A recent article in the Journal of Urology offers some insight into the risk for a diagnosis of prostate cancer in a large, relatively young cohort of men undergoing regular health checks in the period between 1991 and 2008.

del Junco et al. have reviewed data on the incidence of prostate cancer in United States Air Force (USAF) servicemen aged between 35 and 64 years.  Since the mid 1990s, these service personnel have been required to have regular, periodic health assessments. However, mandatory PSA tests were not included until 2003. Data for the period 1991-94 predate the necessity for periodic health assessments, and (for context) it is worth knowing that, as of May 2009, the USAF had some 320,000 active military service personnel.

The authors were able to use the available data to determine age-adjusted prostate cancer incidence rates over time, how these tumors segregate into low and intermediate/high risk categories, and information on subsequent treatment choice.

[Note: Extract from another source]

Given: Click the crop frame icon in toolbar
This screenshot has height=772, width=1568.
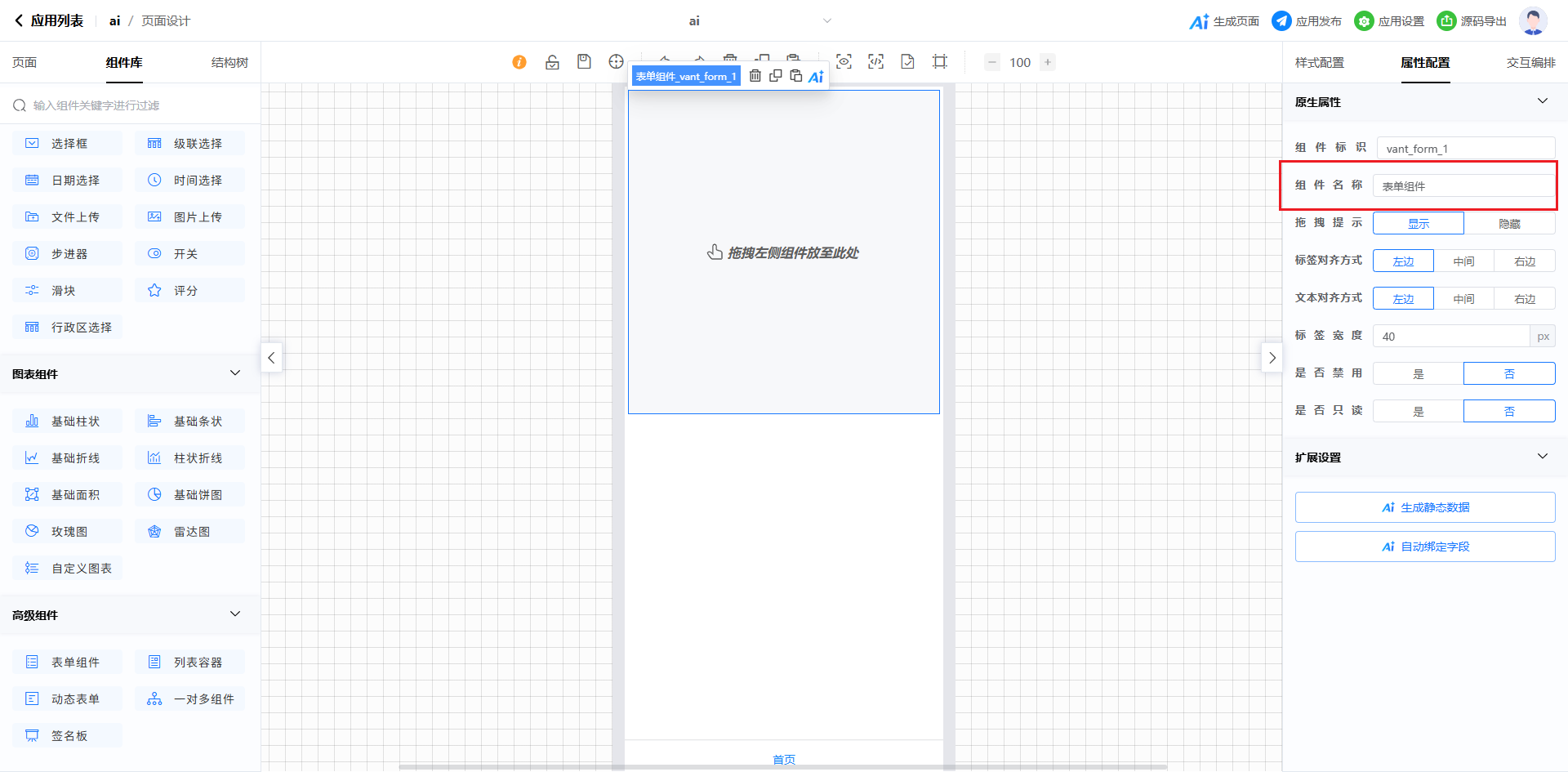Looking at the screenshot, I should [940, 62].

The key findings are as follows:

  • The absolute number of newly diagnosed cases of prostate cancer per year was low (29 in 1991-94; 83 in 1995-99; 127 in 2000-04; 98 in 2005-08).
  • Age-adjusted rates of prostate cancer in white active duty servicemen diagnosed between 2005 and 2008 (when PSA testing was provided) were three times higher than the age-adjusted rates between 1991 and 1994 (before mandatory periodic health assessments).
  • A similar trend was evident in black servicemen, but the numbers of men involved was too small to draw conclusions about the increase in risk.
  • Prostate cancer rates in active duty USAF service personnel between 1995 and 2008 were significantly higher that those calculated for the Surveillance, Epidemiology and End Results population for the two racial groups.
  • A significantly higher percentage of active duty servicemen than retirees (62 vs 40 percent) presented with low-risk disease.
  • Among patients with low-risk disease, significantly more active duty servicemen elected surgical treatment than retirees (93 vs 53 percent).

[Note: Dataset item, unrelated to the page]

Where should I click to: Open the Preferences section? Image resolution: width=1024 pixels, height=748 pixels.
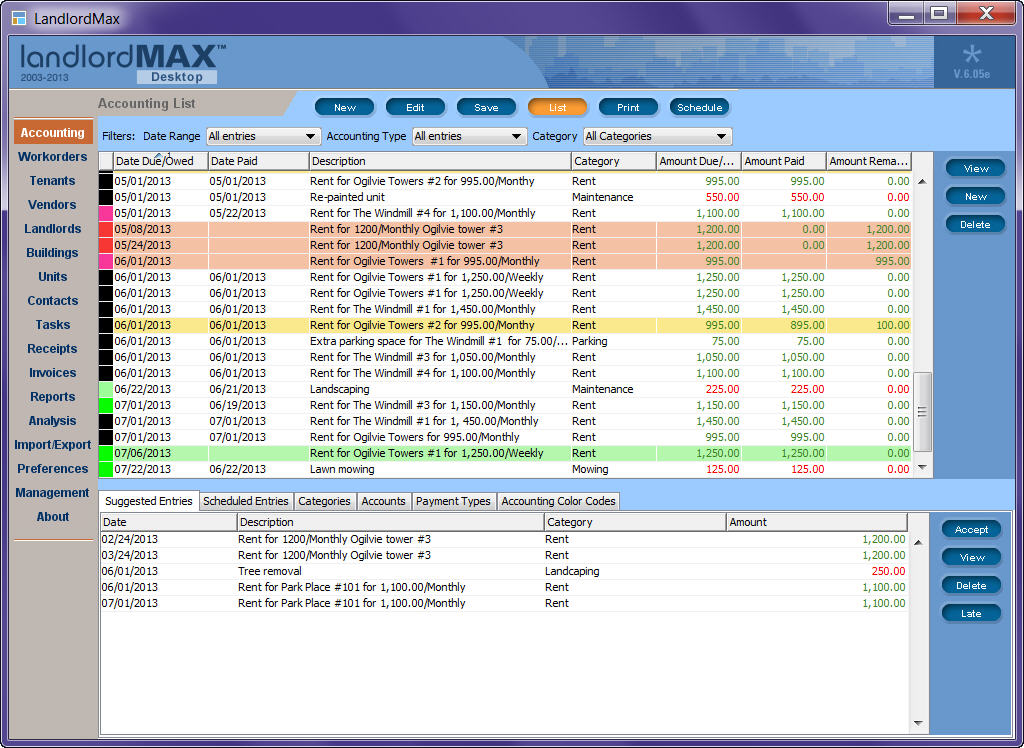[x=52, y=469]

Unfortunately, even though we know that the authors broke down the numbers of men diagnosed into six 5-year-long age groups (35-39, 40-44, … 60-64 years), the full text of the paper does not give us that actual number of men diagnosed in each age group over the entire time period.

One needs to be careful about over-interpreting these data. For example:

  • The USAF, like the rest of the U.S. armed services, has an “open access” medical system, with no cost to the individual service members.
  • The mandatory periodic health assessment system, in place since 1995, means that 100 percent of active servicemen in the USAF get regular health checks, which is far higher than the situation in the general male population of the USA.
  • There is a (probably slight) possibility that something about employment in the USAF may affect risk for prostate cancer.
  • The high rate of selection of surgery as a treatment choice may be heavily influenced by USAF medical standards for employment (“a diagnosis or ongoing surveillance for cancer” may disqualify a serviceman from worldwide deployability or continued service).

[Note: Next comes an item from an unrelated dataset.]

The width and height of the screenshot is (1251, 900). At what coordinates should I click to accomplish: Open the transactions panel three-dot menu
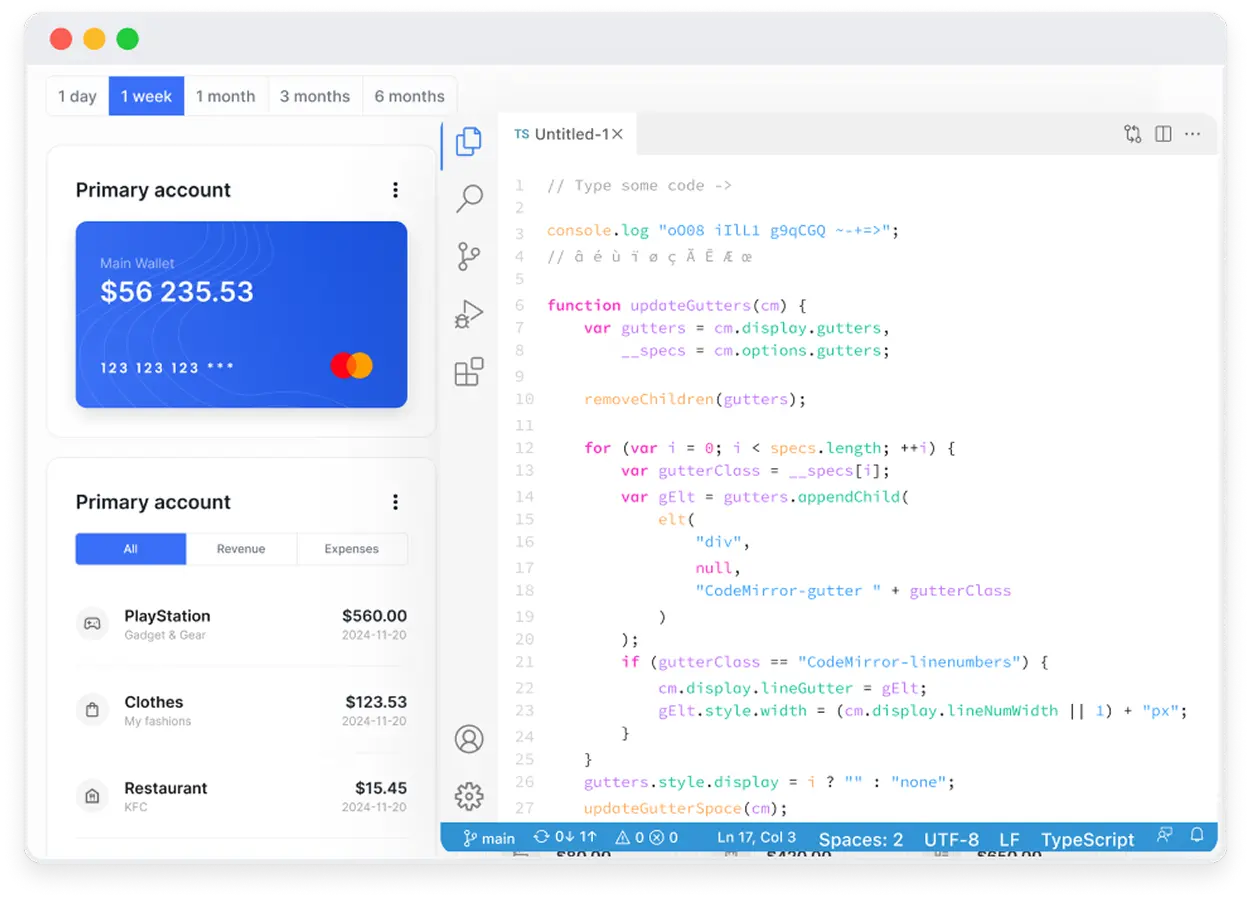point(395,502)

What does seem clear from this study is that if  the entire male population of the USA was having regular health checks (and that’s a big “if”), we might be finding a lot more early cases of prostate cancer than we currently do. Whether this would simply be an added risk for a diagnosis of very low-risk, clinically insignificant cases of prostate cancer (and a concomitant increase in risk for over-treatment) is not a question that can be answered on the basis of these data.

2 Responses

  1. So what were the age-adjusted rates of prostate cancer for white and black servicemen?

  2. Dave:

    Relative to the rates for 1991-94 (set at a baseline of 1.0), where n is the number of actual patients diagnosed, the age-adjusted rates for white personnel were:

    — 1.00 in 1991-94 (baseline referent); n = 27
    — 2.03 in 1995-99 (range, 1.30-3.18); n = 64
    — 2.63 in 2000-04 (range, 1.74-3.98); n = 94
    — 3.04 in 2005-09 (range, 2.01-4,58); n = 76

    and for black personnel they were

    — 1.00 in 1991-94 (baseline referent); n = 2
    — 7.07 in 1995-99 (range, 2.04–24.5); n = 19
    — 12.06 in 2000-04 (range, 3.91–37.16); n = 33
    — 11.18 in 2005-09 (range, 3.35–37.34); n = 22

    Given the very small numbers of patients, these numbers need to be interpreted with considerable caution, especially for the black servicemen where the baseline is based on just 2 patients.